==== Extracted records

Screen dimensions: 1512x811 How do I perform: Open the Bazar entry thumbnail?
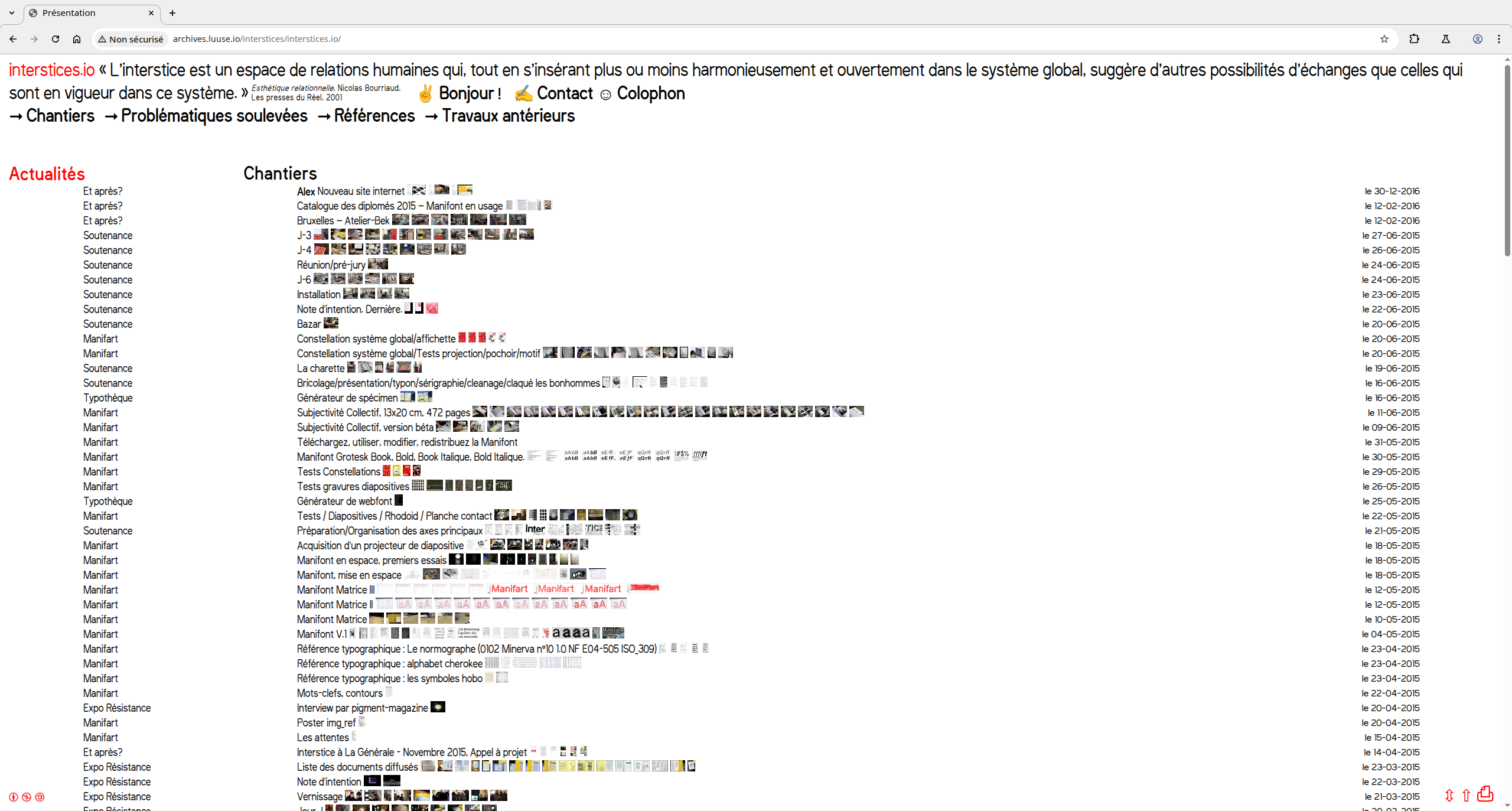pos(331,323)
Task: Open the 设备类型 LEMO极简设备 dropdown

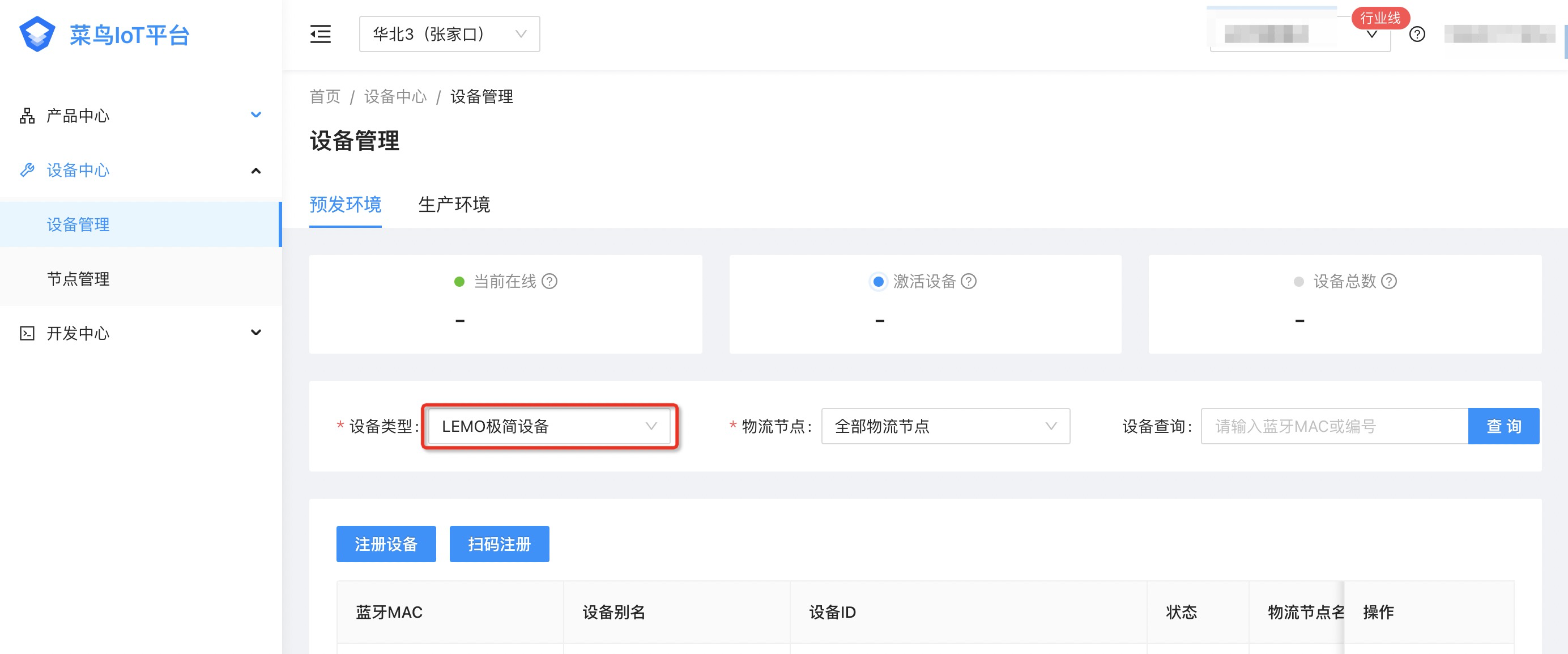Action: click(548, 426)
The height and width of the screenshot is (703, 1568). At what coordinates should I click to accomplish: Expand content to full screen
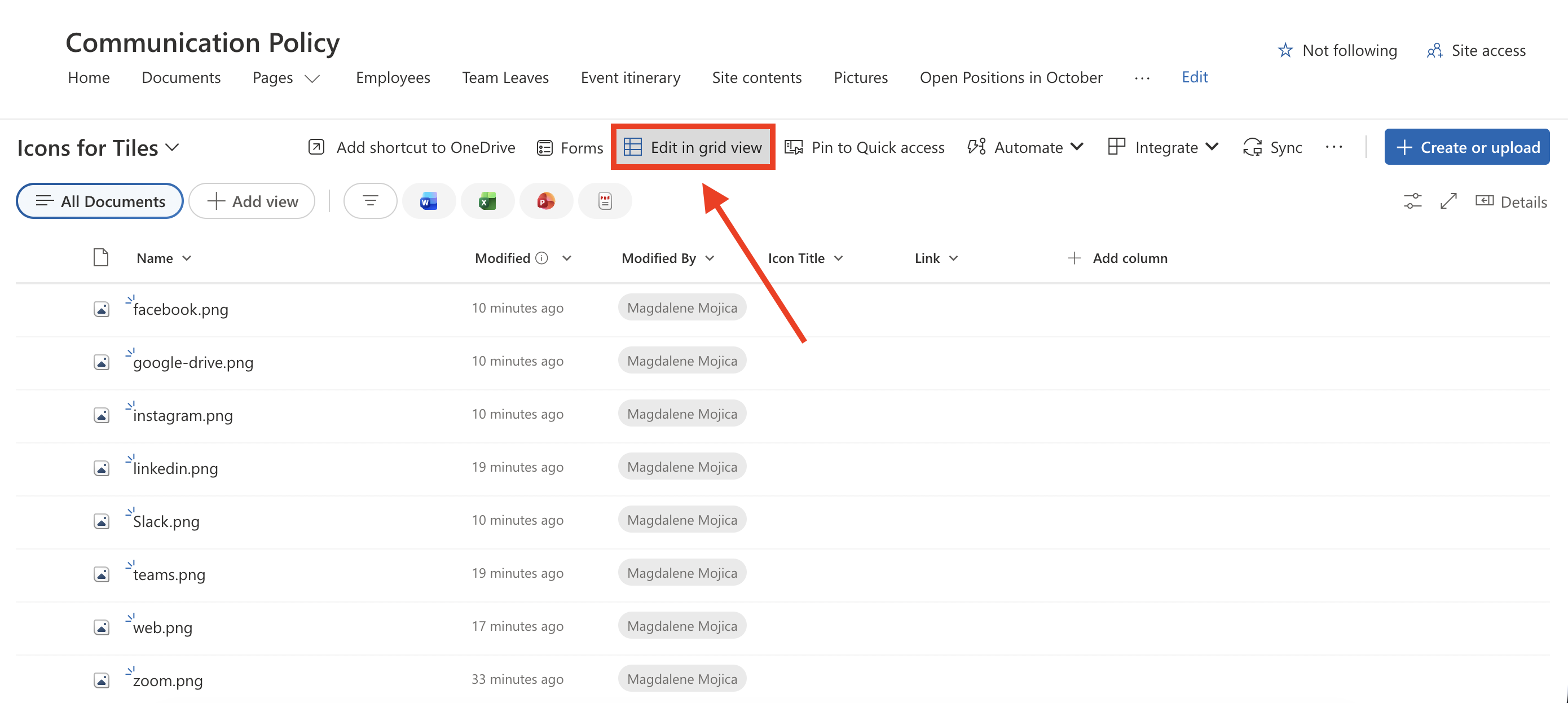[x=1448, y=201]
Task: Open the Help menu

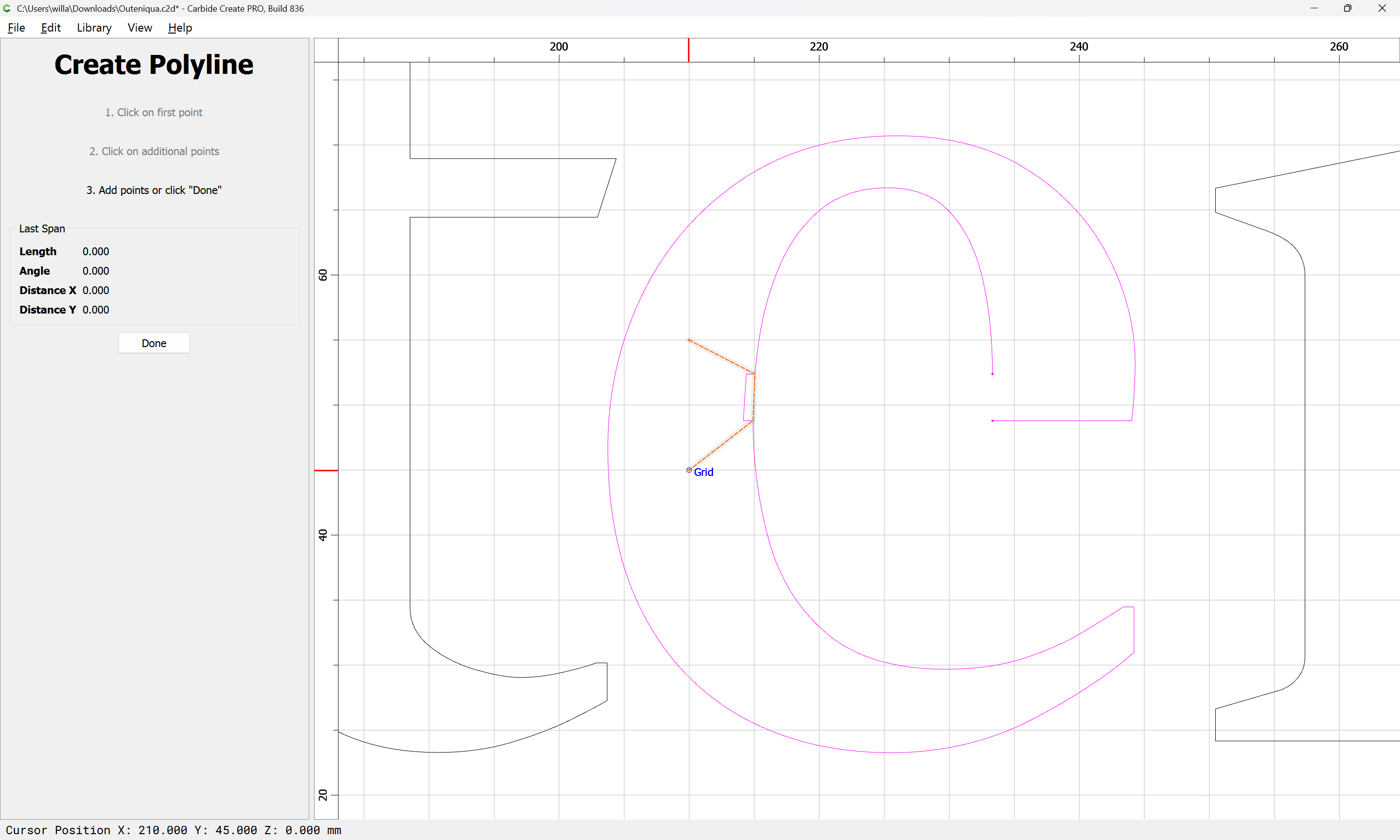Action: (180, 28)
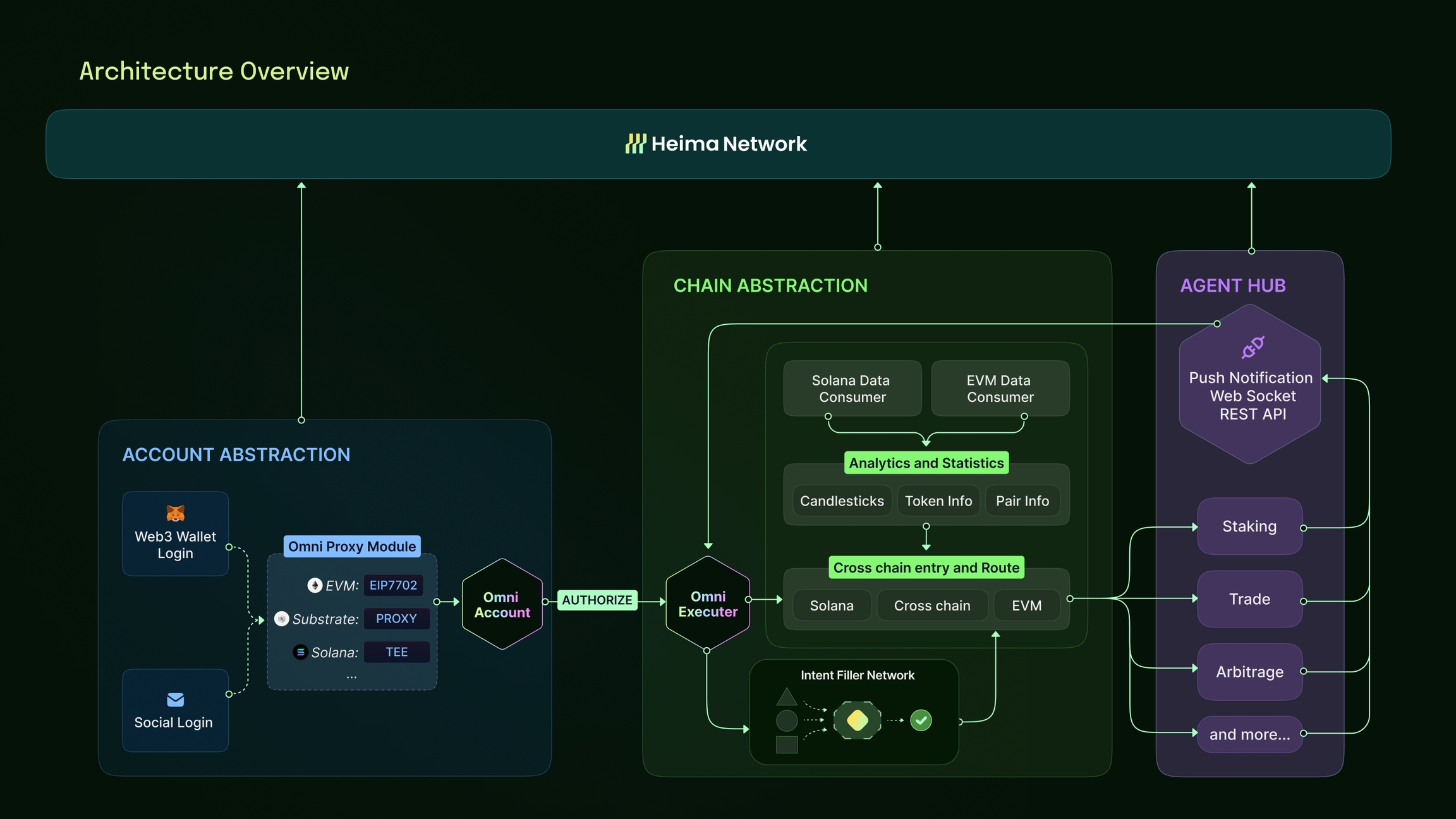
Task: Click the Web3 Wallet Login box
Action: (x=175, y=534)
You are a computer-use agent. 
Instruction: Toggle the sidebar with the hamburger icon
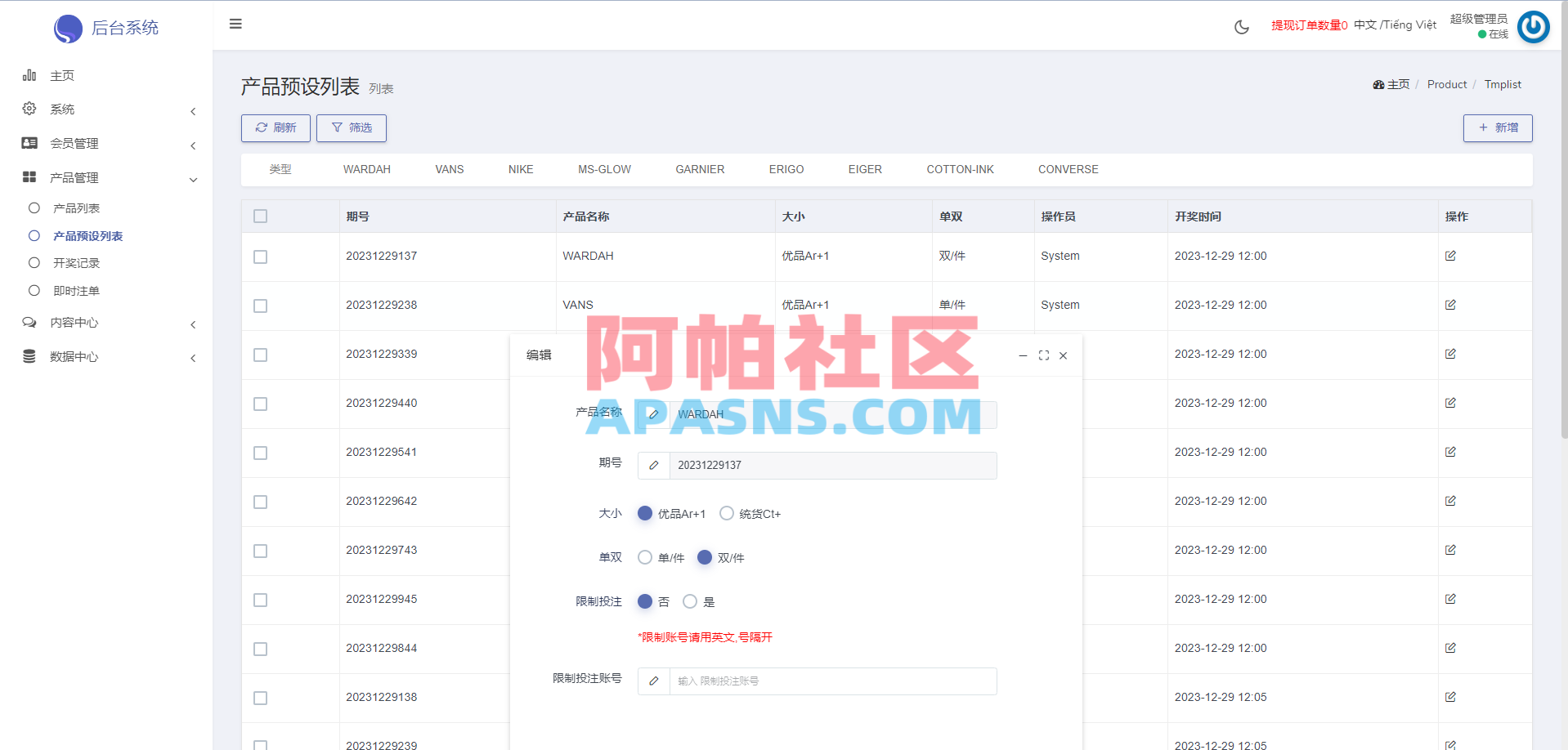[x=235, y=24]
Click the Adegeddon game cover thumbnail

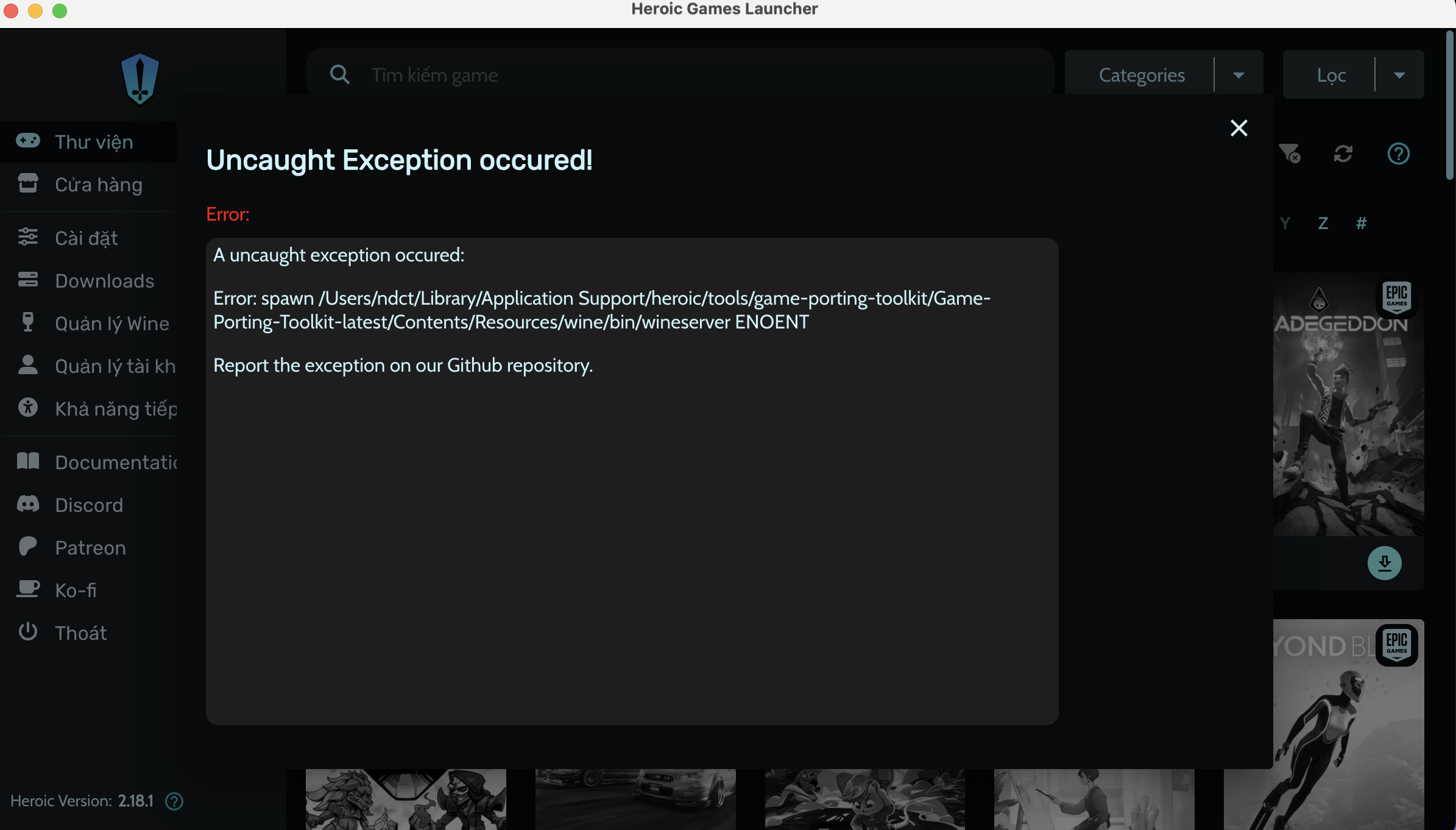point(1348,414)
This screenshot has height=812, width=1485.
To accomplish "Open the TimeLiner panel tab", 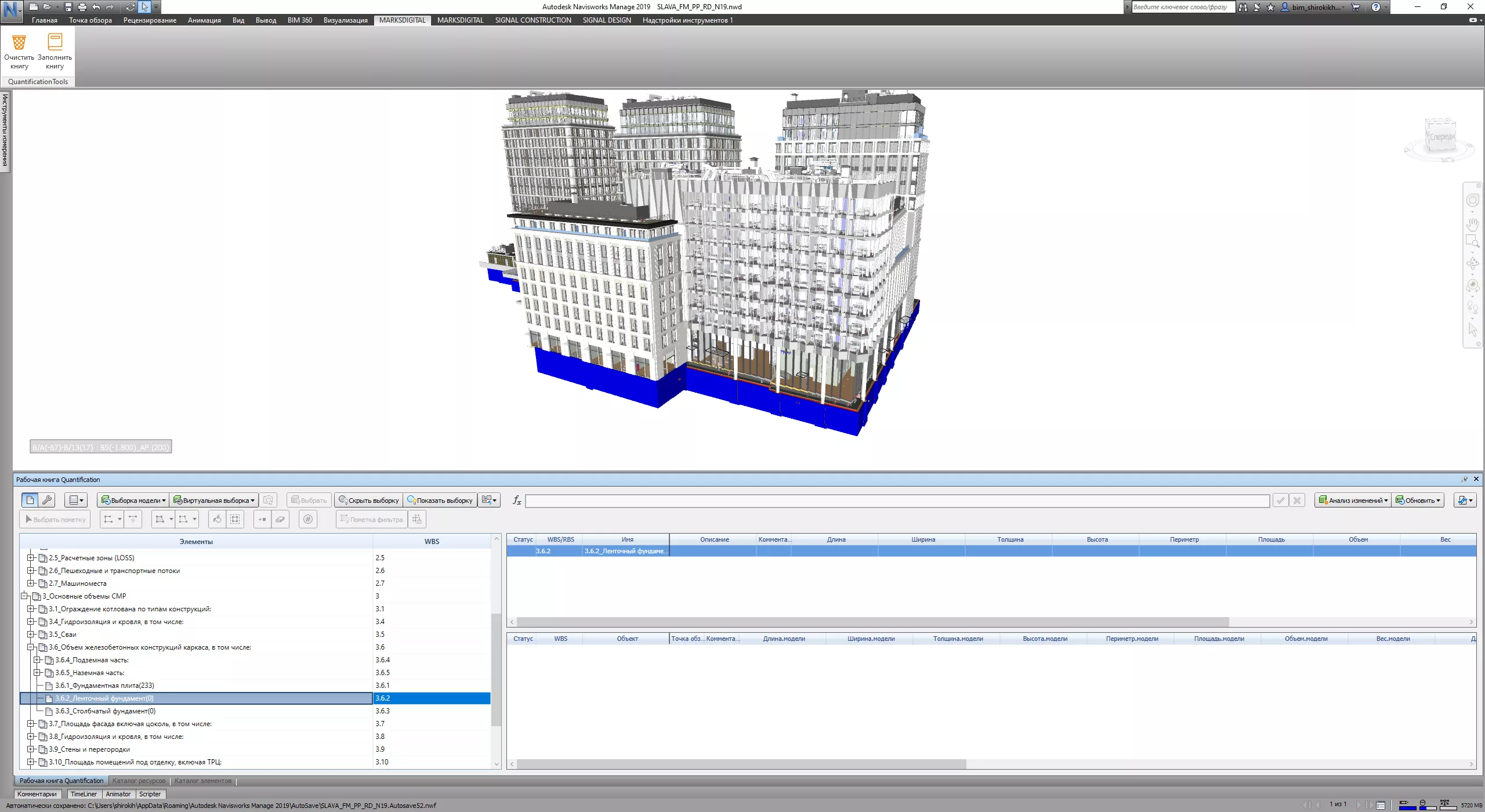I will coord(84,794).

========

**What is required**
Where a picture appears in the records above, omit it, and transcribe exactly the stretch of lines from the one with "Task: Open the Help menu" through the one with "This screenshot has height=812, width=1485.".

**Output for this task**
Task: Open the Help menu

Action: (180, 28)
Task: Click the Web3 Wallet Login box
Action: (x=175, y=534)
You are a computer-use agent. 
Instruction: Toggle the sidebar with the hamburger icon
[x=235, y=24]
Click the Adegeddon game cover thumbnail

point(1348,414)
This screenshot has height=812, width=1485.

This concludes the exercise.